The singer opened his set at the British Summer Time Festival in Hyde Park with a message for the 65,000-strong audience to live in hope "in this horrible time we're living in".
"I encourage you to choose love over hate. It's just that simple. Choose love over hate, right over wrong, kind over meanness. Hope over no hope at all," he told the crowd.
The gig celebrated his 1976 Grammy-winning album Songs In The Key Of Life, with the star telling fans he was glad it still held significance today.
But the sentiment was tinged with sadness, as he added: "The songs and the words that we talk about, those conditions still exist in the world and that hurts my heart."
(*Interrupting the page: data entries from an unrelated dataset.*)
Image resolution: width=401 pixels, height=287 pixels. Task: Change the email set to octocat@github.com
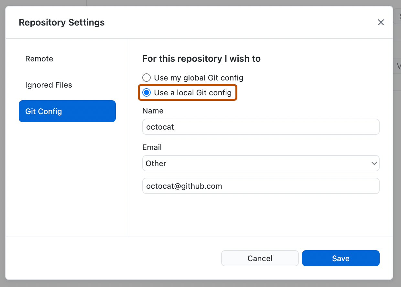click(x=261, y=186)
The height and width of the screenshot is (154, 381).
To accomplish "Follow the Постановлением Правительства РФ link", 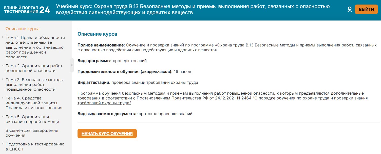I will coord(252,98).
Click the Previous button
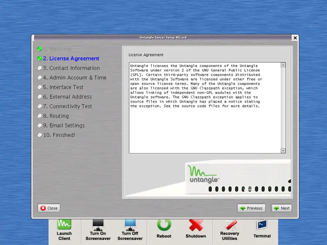This screenshot has height=245, width=327. point(251,208)
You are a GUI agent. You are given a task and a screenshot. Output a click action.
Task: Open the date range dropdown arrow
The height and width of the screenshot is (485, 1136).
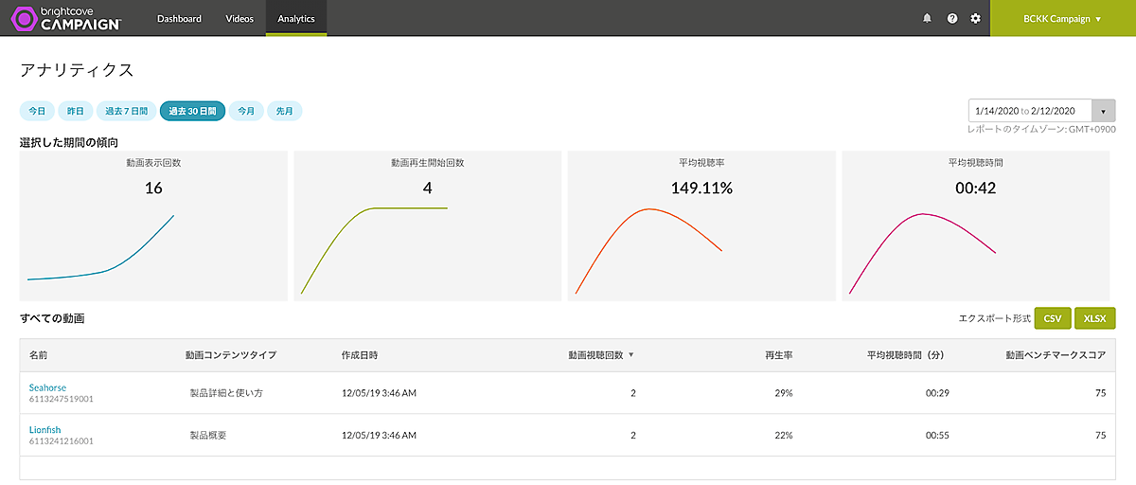[x=1103, y=111]

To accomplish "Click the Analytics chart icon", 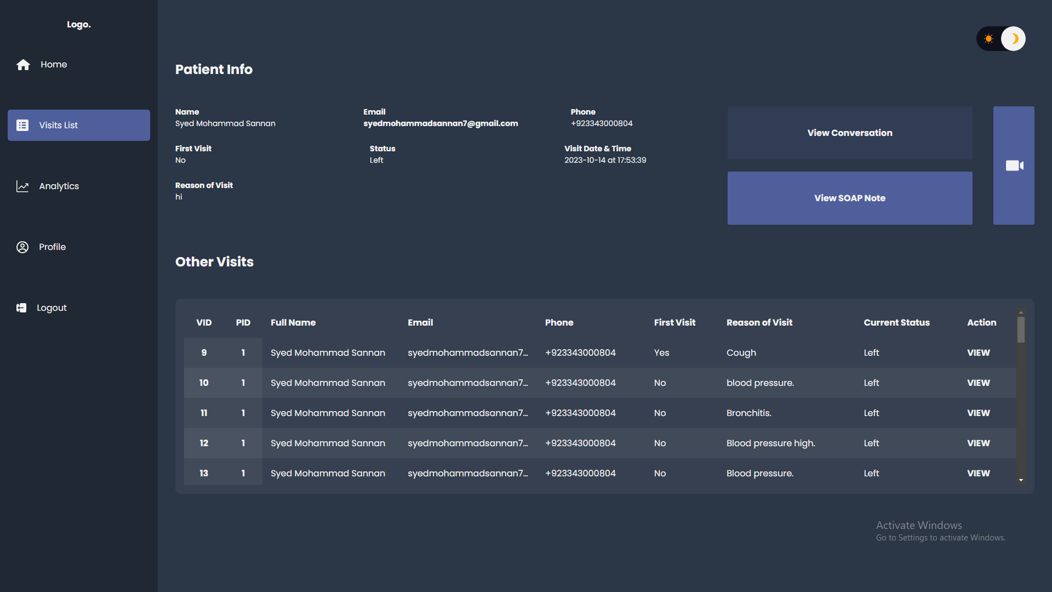I will coord(22,186).
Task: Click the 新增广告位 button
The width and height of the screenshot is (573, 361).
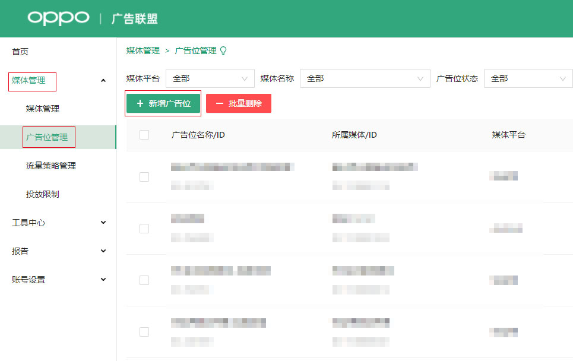Action: point(163,103)
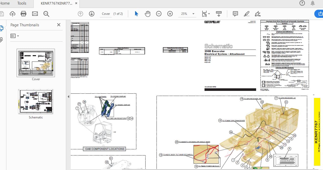Add a sticky note comment
This screenshot has height=170, width=323.
pyautogui.click(x=235, y=14)
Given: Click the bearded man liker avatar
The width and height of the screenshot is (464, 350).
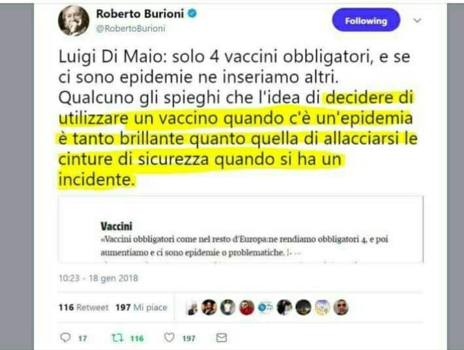Looking at the screenshot, I should (209, 308).
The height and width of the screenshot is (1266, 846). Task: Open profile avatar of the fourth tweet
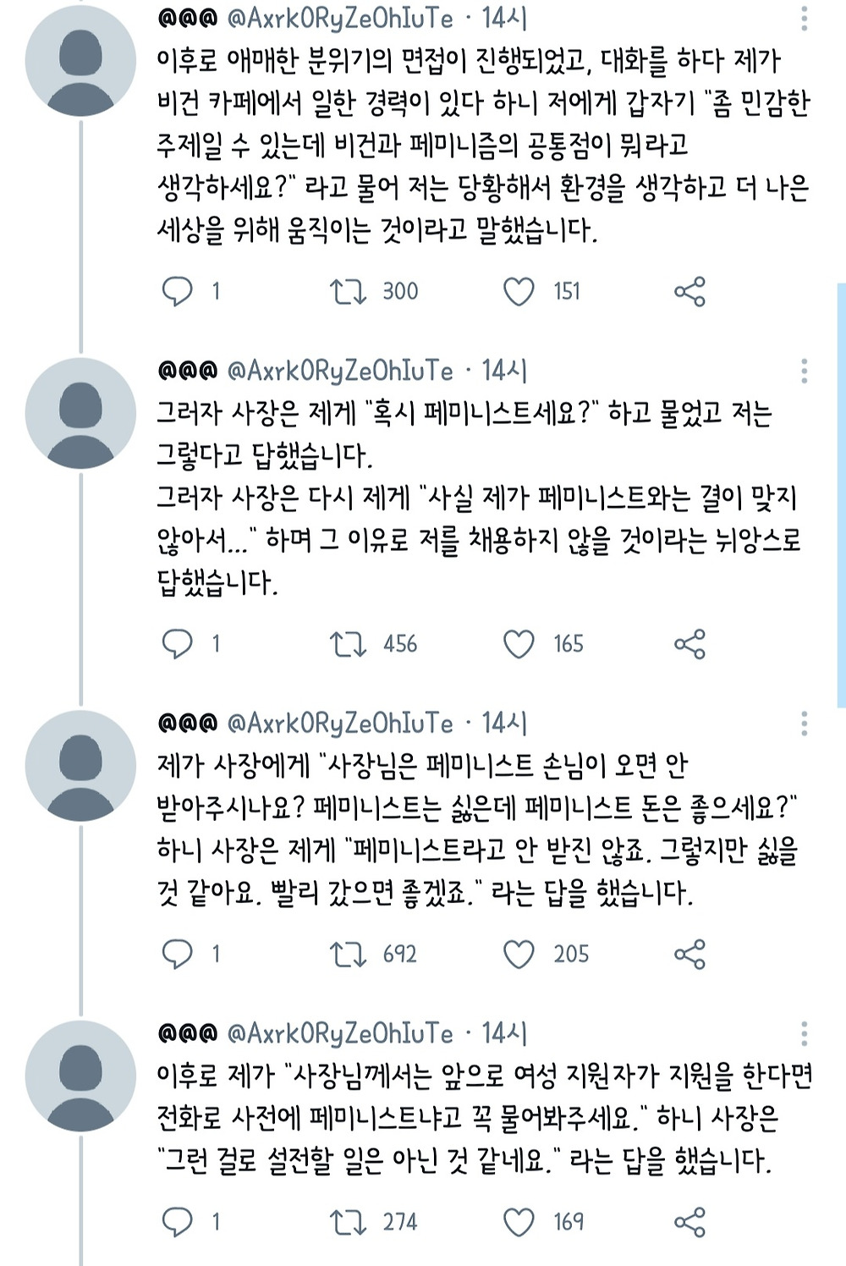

Stevie called on the fans to implore world leaders to "cut the bull... and fix it", adding: "We were all made in God's image. When you hate someone, you're hating that image. If I'm blind and I can see it, you can see it too."
Stevie performed in London after a week when the US saw five police officers killed in apparent revenge for the deaths of two black men in police shootings.
There was an outpouring of anger across America in the wake of the death of Alton Sterling, 37, who was shot dead by police in Baton Rouge, Louisiana, on Tuesday.
The following day tensions rose further still with the killing of 32-year-old Philando Castile in Minnesota during a police traffic stop. His death was shown live on Facebook as his girlfriend filmed the incident on her phone.
On Thursday evening Micah Johnson, 25, opened fire on officers monitoring a Black Lives Matter protest in Dallas, killing five and injuring seven more.
Stevie said: "All life does matter, but the reason that I say black lives matter is because we are the original people of this world. So in essence, everyone here has some black in you. You've all got some soul in you so stop denying your culture."
He added his voice to a growing list of global artists who have spoken out in protest at the use of deadly force by police in the US, most often involving the shooting of young black men.
Before the Dallas shootings on Thursday, singer Beyonce paused a Glasgow concert to hold a minute's silence for the two men and "countless others" killed by police in the US.
On Saturday, hundreds of demonstrators took to the streets of Brixton, south London, in a show of solidarity with the Black Lives Matter movement.